El operativo, llamado Midnight Hammer, fue ejecutado sin aprobación del Congreso ni del Consejo de Seguridad de la ONU. Donald Trump, quien orquestó la acción desde su resort en Florida, lo llamó un “golpe maestro”. El Pentágono asegura que las instalaciones nucleares iraníes fueron “neutralizadas”.
Pero la pregunta es: ¿a qué costo?
Teherán respondió con furia. Denunció el ataque como un acto de agresión flagrante, una violación del Derecho Internacional y una amenaza directa al Tratado de No Proliferación Nuclear. En las calles, miles de iraníes salieron a protestar. El régimen prometió represalias “sin límites”, incluyendo la posibilidad de bloquear el Estrecho de Ormuz, por donde fluye el 30 % del petróleo del mundo.
El Organismo Internacional de Energía Atómica confirmó “daños significativos” en las instalaciones bombardeadas. Algunos informes sugieren riesgo de fugas radiactivas.
Las consecuencias ambientales y humanitarias apenas empiezan a medirse. Las consecuencias políticas, en cambio, ya están explotando.
El conflicto no empezó este fin de semana. Israel e Irán han estado en una guerra encubierta durante años: sabotajes, asesinatos de científicos, ciberataques. Pero esto es distinto. Esto es abierto. Y con la entrada de EE. UU., la crisis ha pasado de regional a global.

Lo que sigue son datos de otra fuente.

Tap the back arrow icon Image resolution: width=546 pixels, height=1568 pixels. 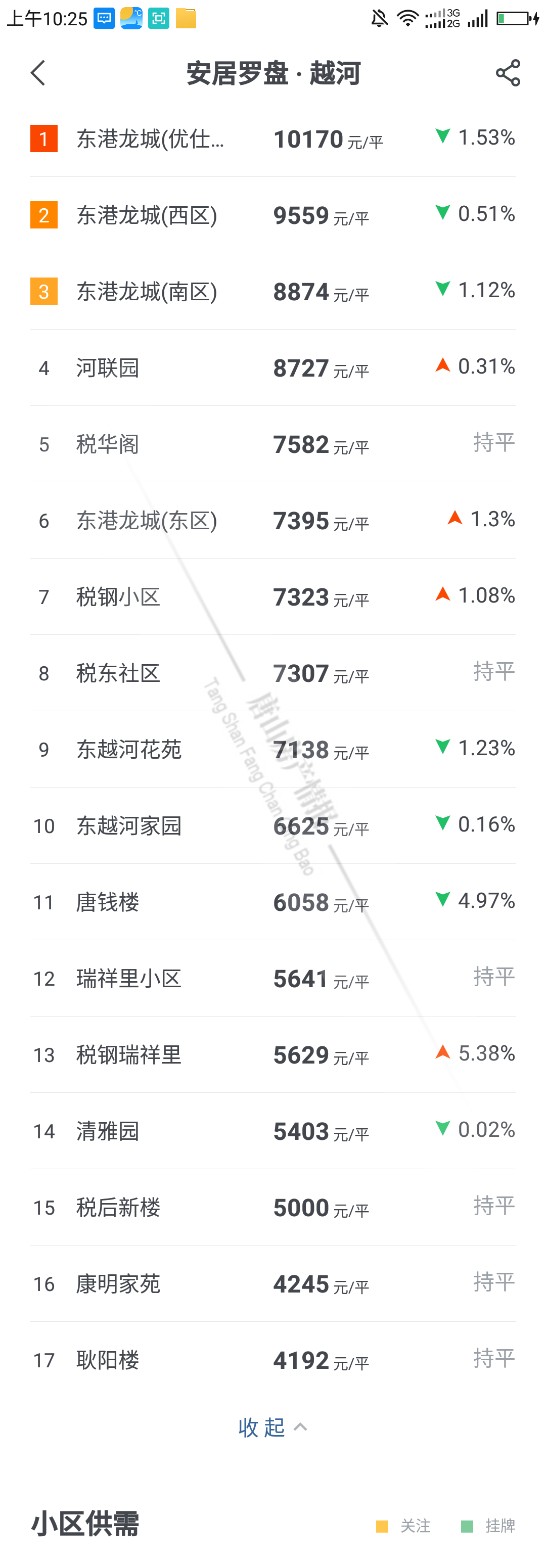[x=38, y=73]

Rusia ha condenado el ataque. China ha pedido una reunión urgente en la ONU. Europa está dividida. Y en EE. UU., congresistas y ciudadanos denuncian que Trump actuó como un emperador: sin consultar, sin explicar, sin límites.
La respuesta corta: todavía no.
La respuesta real: mucho más cerca que ayer.
Porque este no es solo un intercambio de misiles. Es una señal de que el equilibrio estratégico que sostenía el orden mundial está colapsando. Si Irán decide cerrar el Estrecho de Ormuz, los mercados se hunden. Si responde atacando bases estadounidenses, el conflicto se multiplica. Si Israel vuelve a golpear, no habrá vuelta atrás.
Este no es solo un conflicto lejano. Es un espejo. Es una advertencia.
Nos muestra cómo las decisiones de unos pocos pueden encender fuegos que consumen a millones. Cómo la arrogancia, la venganza y la geopolítica sin frenos pueden llevar al mundo entero al borde del abismo.
Ahora más que nunca, los pueblos —no solo los gobiernos— deben levantar la voz. Porque si no hay presión por la paz, habrá presión por la guerra.
Y esa presión, como ya vimos, cae en forma de fuego.